A Saber-Toothed Predator From Long Before Evolution Came Up With Cats

Some 252 million years ago, it was a disastrous time to be alive. Erupting supervolcanoes destabilized ecosystems, plunging life on the planet into a series of extinctions over the course of a million years and permanently changing life on Earth.

But in what is now southern Africa, a few large predators managed to beat the odds for a while. In an article published Monday in Current Biology Researchers describe a new saber-toothed beast that appeared unexpectedly and then disappeared at the end of the extinction event, challenging ecological theory that large predators are the first to fall victim to extinction pressures. The discoveries help unlock some of the extinction dynamics of the Permian-Triassic transition, which could be helpful in better understanding what may result from the ecological crises facing life on our planet today.

Life on earth throughout the Permian Period, which lasted from about 298 million to 252 million years ago, was dominated by synapsids, the evolutionary precursors of mammals, or protomammals. Dinosaurs took millions of years to evolve.

“Permian synapsids included our own ancestors, and not enough people know about this,” said Christian Kammerer, research curator and paleontologist at the North Carolina Museum of Natural Sciences and an author on the paper. These synapsids, he added, “are more closely related to us than any dinosaur or other reptile.”

The gorgonopsians were a group within the synapsids. These four-legged carnivores hunted with saber-toothed fangs protruding from a rectangular, box-shaped snout. “They were kind of like the T.rex of their time,” said Pia Viglietti, a research scientist at the Field Museum of Natural History and another author on the paper.

The Earth’s land mass was then for the most part a single supercontinent Pangaea. The team found that, for about million years of Permian extinction. In almost factory-line succession, a series of gorgonopsians evolved, filled that niche, went extinct, and were then replaced by another.

But what surprised them was the discovery that a species of gorgonopsia had evolved and rapidly become dominant towards the end of the Permian extinction. It closely resembled a species the size of a Siberian tiger, Inostrancevia alexandri., which had previously only been found in Russia.

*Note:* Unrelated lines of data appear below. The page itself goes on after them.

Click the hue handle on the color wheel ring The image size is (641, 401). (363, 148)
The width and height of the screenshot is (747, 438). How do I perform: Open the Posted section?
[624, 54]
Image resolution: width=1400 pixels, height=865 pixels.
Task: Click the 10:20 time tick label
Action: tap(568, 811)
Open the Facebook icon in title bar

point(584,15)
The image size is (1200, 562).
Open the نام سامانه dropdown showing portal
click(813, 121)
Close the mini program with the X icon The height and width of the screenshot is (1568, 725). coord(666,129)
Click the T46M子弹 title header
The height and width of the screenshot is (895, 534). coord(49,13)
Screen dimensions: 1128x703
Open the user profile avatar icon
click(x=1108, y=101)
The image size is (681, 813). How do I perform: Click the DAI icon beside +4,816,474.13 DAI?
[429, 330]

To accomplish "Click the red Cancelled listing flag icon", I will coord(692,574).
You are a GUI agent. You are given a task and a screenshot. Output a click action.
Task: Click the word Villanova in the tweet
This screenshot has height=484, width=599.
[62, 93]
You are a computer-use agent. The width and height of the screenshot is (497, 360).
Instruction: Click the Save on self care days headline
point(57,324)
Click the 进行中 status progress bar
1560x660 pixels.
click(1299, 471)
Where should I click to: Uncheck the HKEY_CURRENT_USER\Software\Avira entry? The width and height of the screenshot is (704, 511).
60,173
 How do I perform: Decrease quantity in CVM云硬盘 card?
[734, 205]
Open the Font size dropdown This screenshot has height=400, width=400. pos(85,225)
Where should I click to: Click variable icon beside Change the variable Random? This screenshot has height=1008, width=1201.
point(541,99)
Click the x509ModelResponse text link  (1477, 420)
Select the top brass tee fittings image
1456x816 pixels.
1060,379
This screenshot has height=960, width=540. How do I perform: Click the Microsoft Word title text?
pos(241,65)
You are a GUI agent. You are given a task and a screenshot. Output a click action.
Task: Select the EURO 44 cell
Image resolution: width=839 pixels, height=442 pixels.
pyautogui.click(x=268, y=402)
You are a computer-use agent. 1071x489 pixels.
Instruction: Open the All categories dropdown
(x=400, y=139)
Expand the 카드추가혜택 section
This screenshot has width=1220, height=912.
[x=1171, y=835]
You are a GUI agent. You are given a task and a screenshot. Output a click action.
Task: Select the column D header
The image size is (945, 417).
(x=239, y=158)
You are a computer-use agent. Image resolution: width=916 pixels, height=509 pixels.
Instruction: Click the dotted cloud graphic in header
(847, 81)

The two new specimens were discovered by Nthaopa Ntheri and John Nyaphuli in 2010 and 2011 during fieldwork led by Jennifer Botha, a co-author from the University of the Witwatersrand. But it wasn’t until the current team re-examined 77 Karoo gorgonopsis fossils that they realized it was a new species. (Mr. Nyaphuli was responsible for numerous significant fossil discoveries, Dr. Viglietti noted, and died in 2020.)

They named the animal Inostrancevia africana and propose that its ancestors migrated from north to south across the treacherous landmass of Pangaea. When their descendants dominated what became southern Africa, they had no real competitors as they fed on herds of herbivorous Lystrosaurus.

Juan Carlos Cisneros, a Permian paleontologist at the Federal University of Piauí in Brazil who was not involved in the research, said discovering similar gorgonopsians in both Russia and South Africa was “unexpected and exciting.”

“Apparently, which was bad luck for predators to the south,” he said, referring to the extinction of gorgonopsian species just before the African Inostrancevia. arrive,it was an opportunity for those from the north”.

It wasn’t long before Inostrancevia africana faced its own extinction. This discovery, the team emphasizes, offers lessons that we must keep in mind.

“What killed the gorgonopsians and their entire ecosystem,” said Dr. Viglietti, “was a global warming crisis that occurred over hundreds of thousands of years.” He noted that in today’s world, “we are seeing these same changes in the course of a single human lifetime.”

Dr. Kammerer also sees the discovery as an opportunity to take another look at the Permian-Triassic extinction, which is often overlooked in favor of the age of dinosaurs that followed.

“Without this extinction, all indications are that protomammals would have continued to rule the Earth,” he said, “and the ancestors of the dinosaurs would never have had a chance.”